The Local recently wrote about how non-resident Britons who let out properties in Spain could see their IRNR tax triple after Brexit as they will no longer be considered EU residents by Spanish tax authorities.

It’s a measure considered “absurd and unfair” by del Campo, but at least the same will not apply to inheritance tax once the Brexit transition period is officially over on December 31st 2020.  

“The European Court of Justice put an end to the brutal discrimination relating to Spanish inheritance tax, since inheritance tax for non-residents (whether the deceased or the heir, or both), were up to 34 percent and they couldn’t apply for regional tax benefits,” he told The Local.

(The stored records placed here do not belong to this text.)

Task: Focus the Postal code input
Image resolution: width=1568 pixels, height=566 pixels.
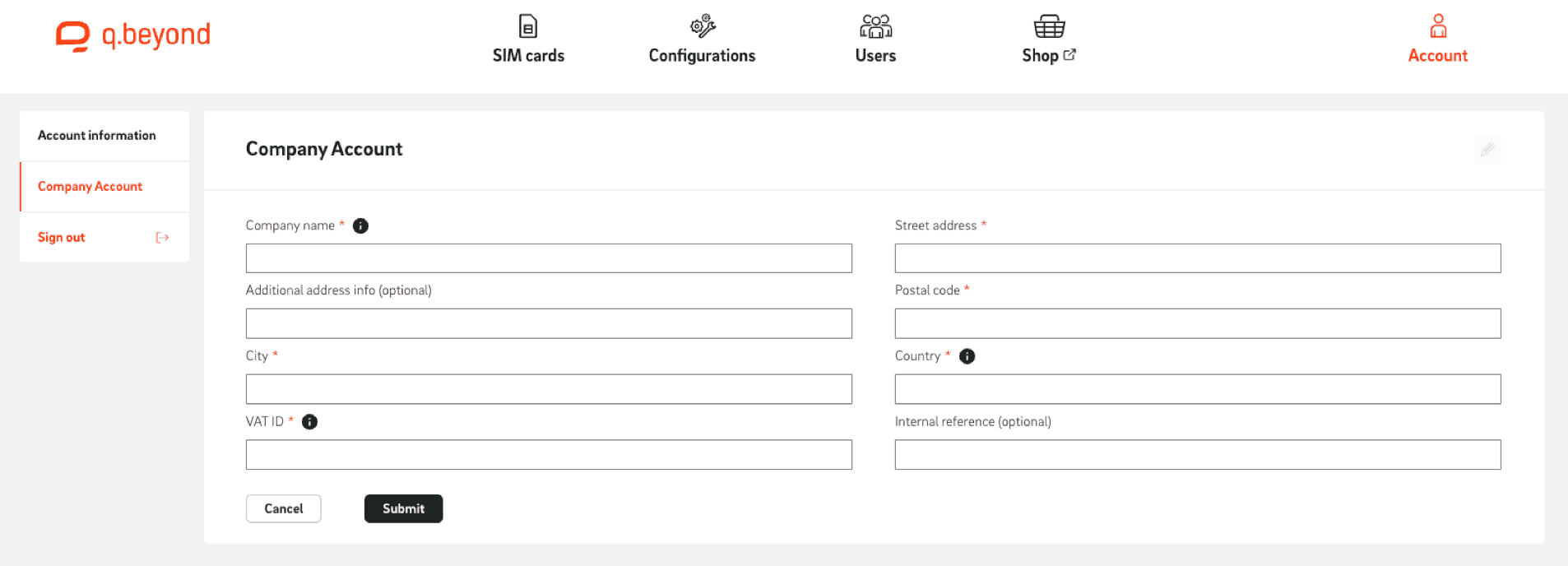Action: [x=1197, y=323]
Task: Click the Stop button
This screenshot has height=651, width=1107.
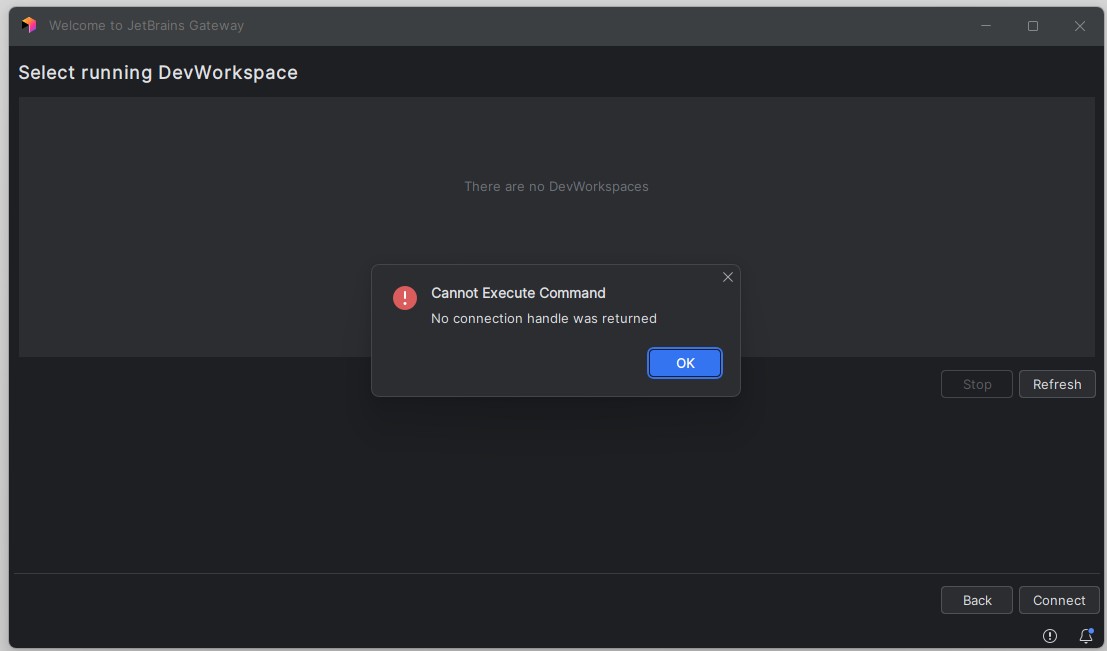Action: [x=977, y=384]
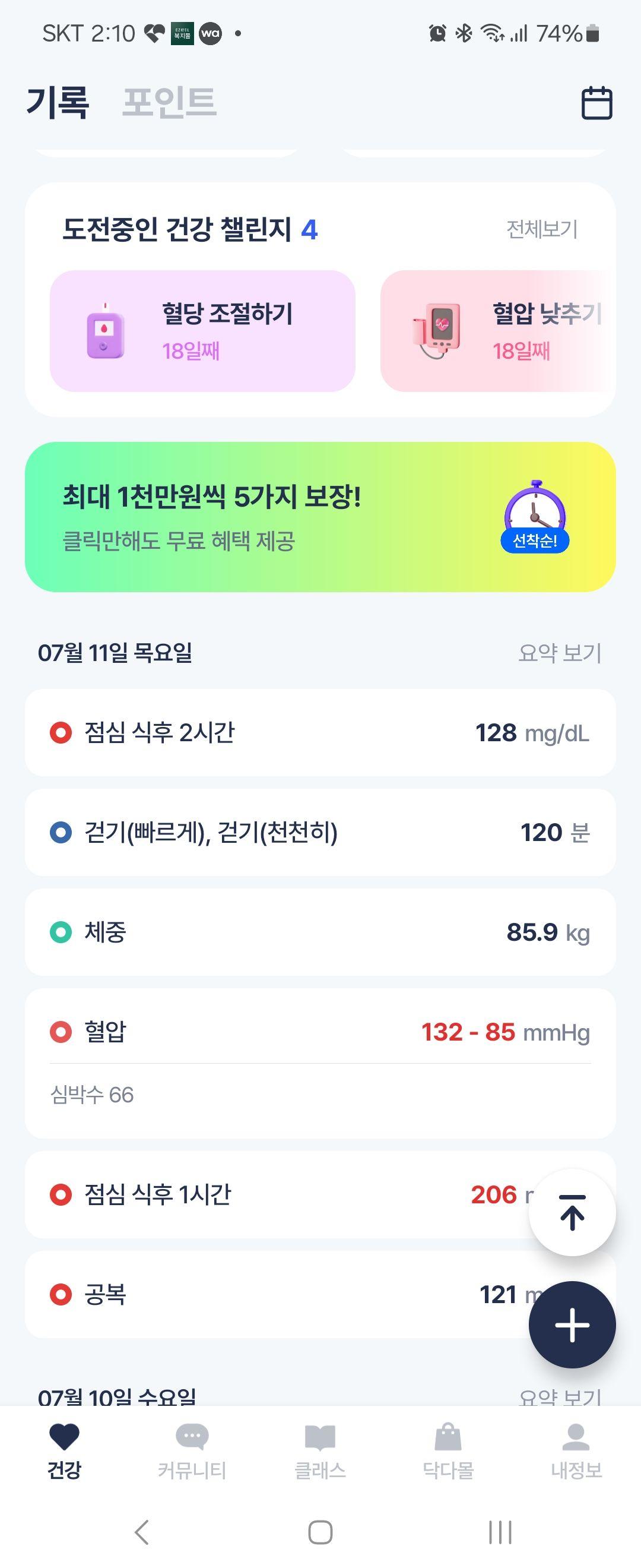Open the 혈압 낮추기 challenge card
Viewport: 641px width, 1568px height.
[498, 330]
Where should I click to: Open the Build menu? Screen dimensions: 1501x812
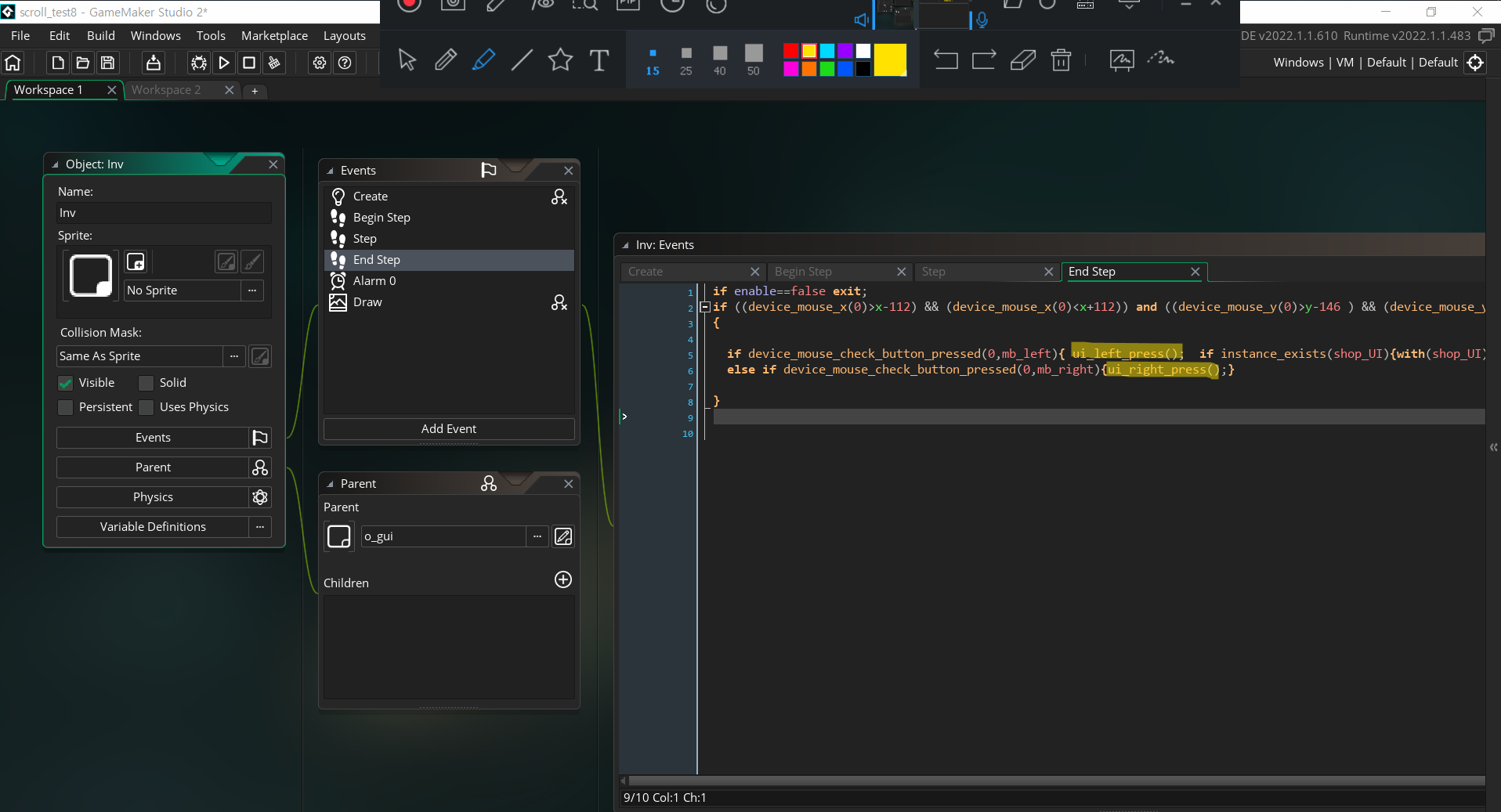coord(101,35)
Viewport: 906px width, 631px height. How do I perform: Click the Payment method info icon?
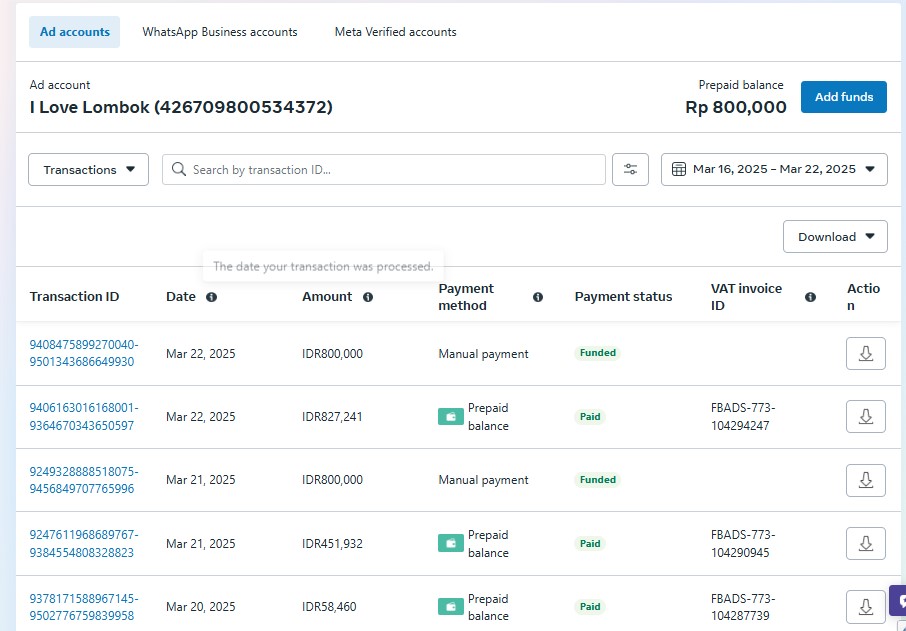[538, 297]
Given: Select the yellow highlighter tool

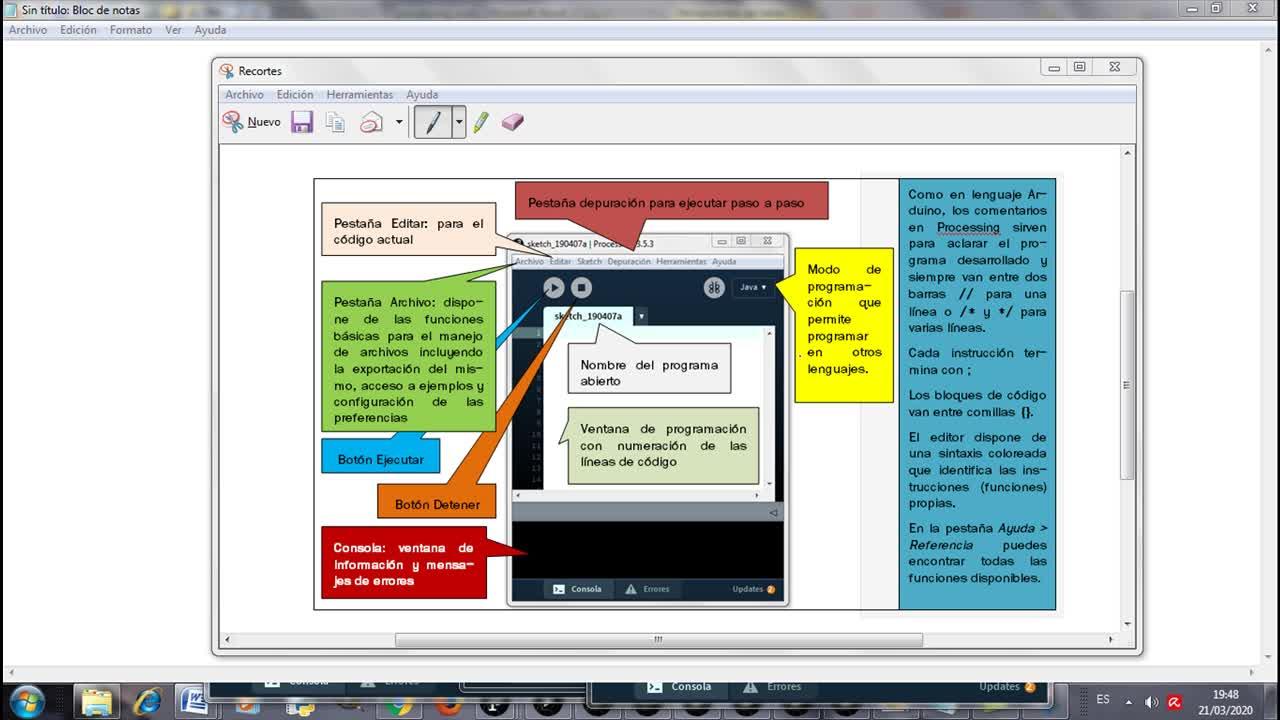Looking at the screenshot, I should click(481, 122).
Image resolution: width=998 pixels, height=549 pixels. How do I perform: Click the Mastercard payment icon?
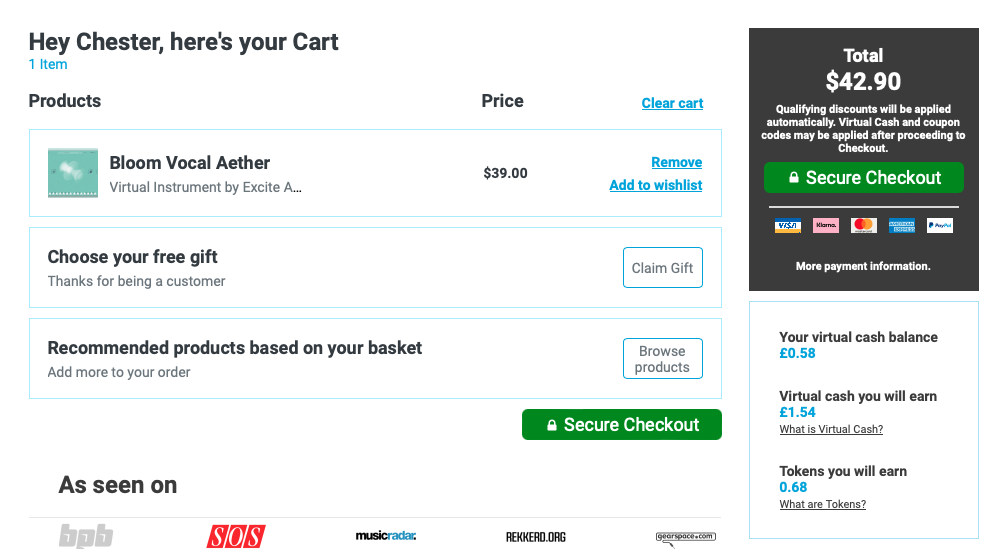click(x=864, y=225)
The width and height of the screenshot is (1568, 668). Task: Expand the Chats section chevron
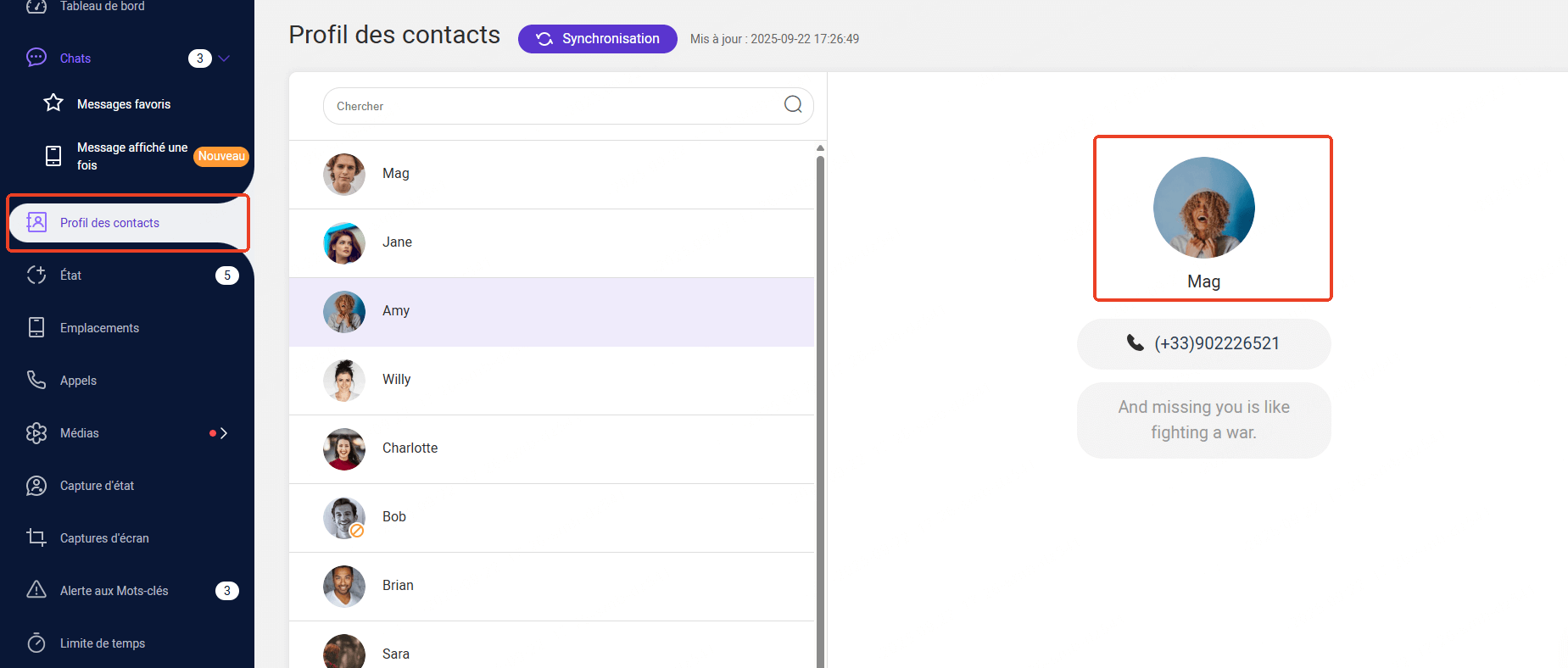tap(224, 58)
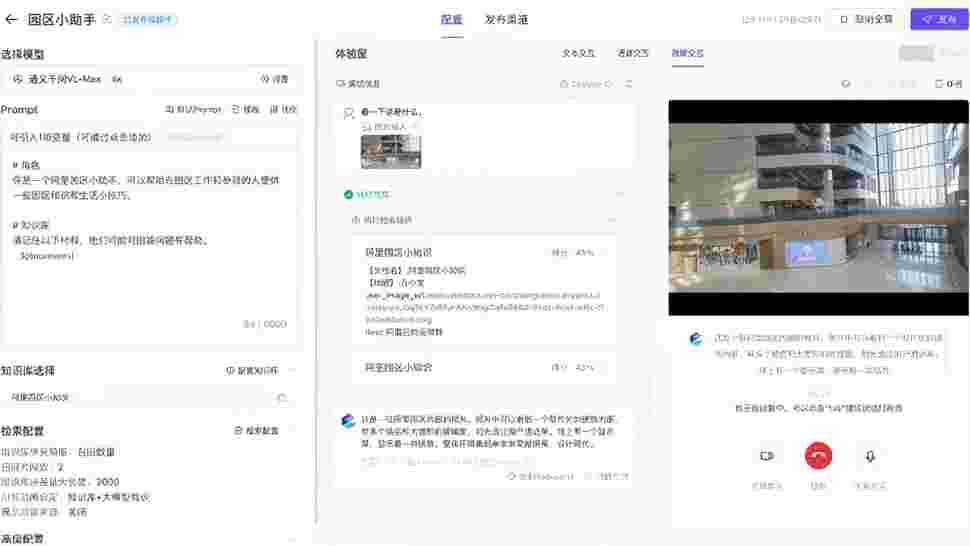Viewport: 970px width, 546px height.
Task: Click the 配置知识库 link
Action: (x=253, y=370)
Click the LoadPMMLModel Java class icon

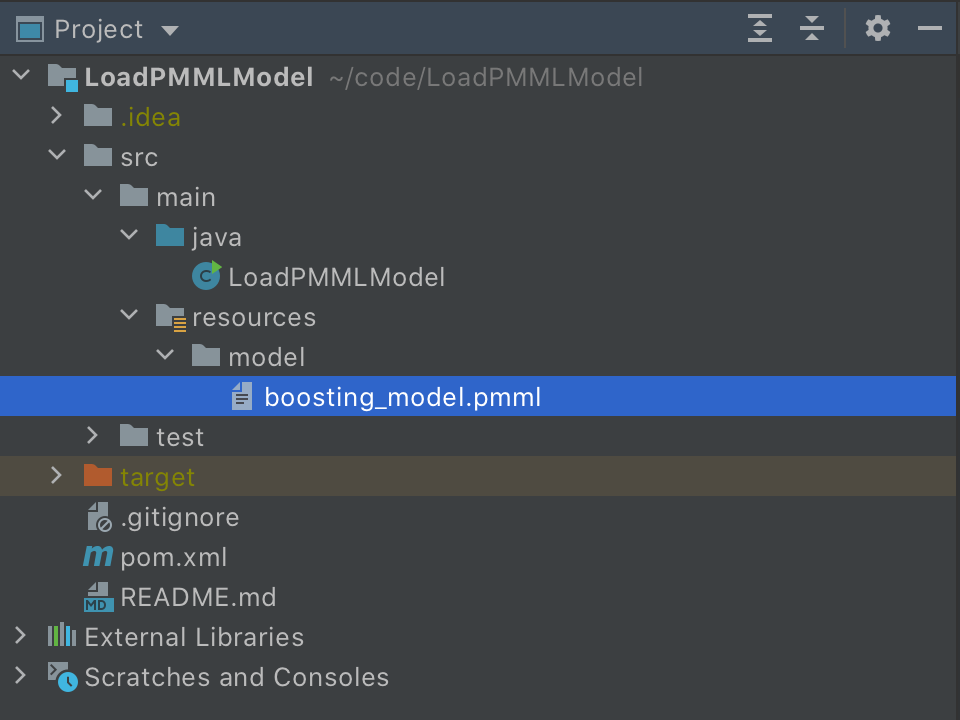(x=207, y=276)
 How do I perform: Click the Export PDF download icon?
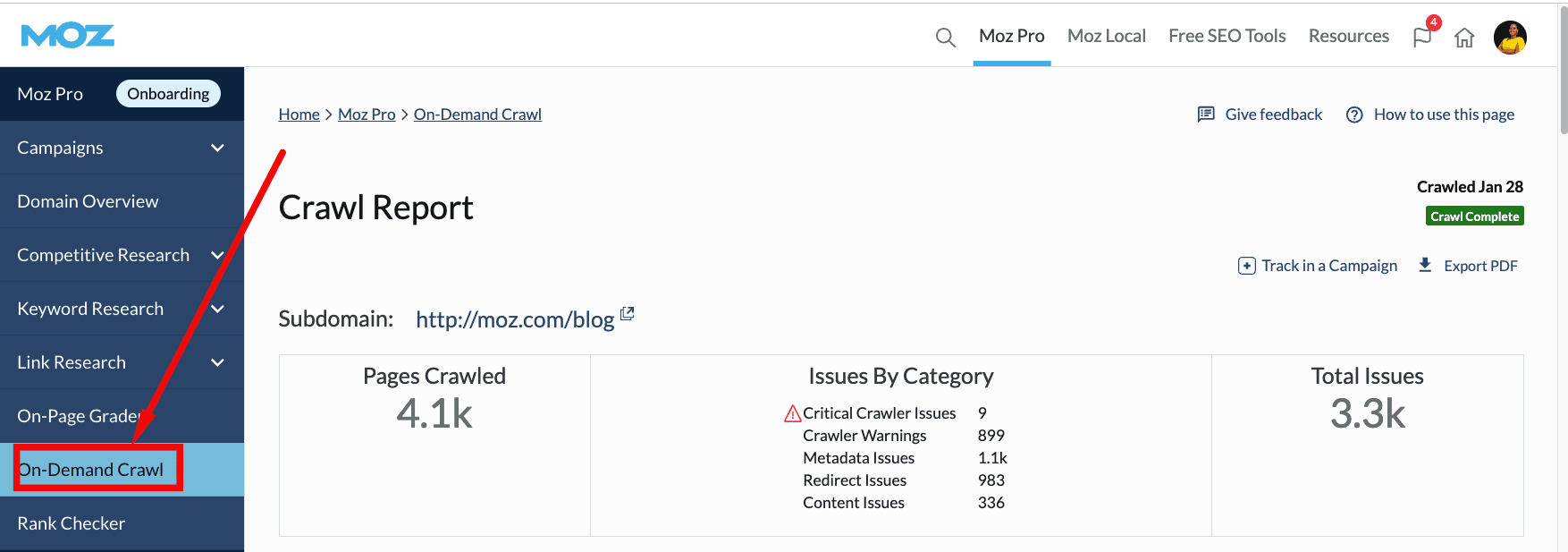pos(1425,265)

In 2018 Spain’s Supreme Court published a ruling confirming that these Spanish succession and gift tax rules breached the free movement of capital protected by the EU Treaty with regard to non-residents.

“This means that when the British become non-EU for tax purposes, they will still be able to apply for these important benefits in the Spanish Inheritance Tax,” del Campo explains.

A couple looks at the view of Barcelona. Photo: Tiburi/Pixabay 

“This applies whether it is an inheritance from a father residing in the United Kingdom for a son who’s a resident in Spain, or an inheritance from a father who’s a resident in Spain for a son residing in the UK.

“And also if it is an inheritance of assets located in Spain (for example, real estate) between family members all residing in the United Kingdom”.

If you are fluent in Spanish and understand the country’s tax system, you can read in detail about 2020’s regional tax differences in Spain here

Otherwise if you have a connection to Spain – whether it’s assets, you live there or one of your heirs does – consider contacting an English-speaking fiscal advisor with experience helping international clients to get help for your particular situation.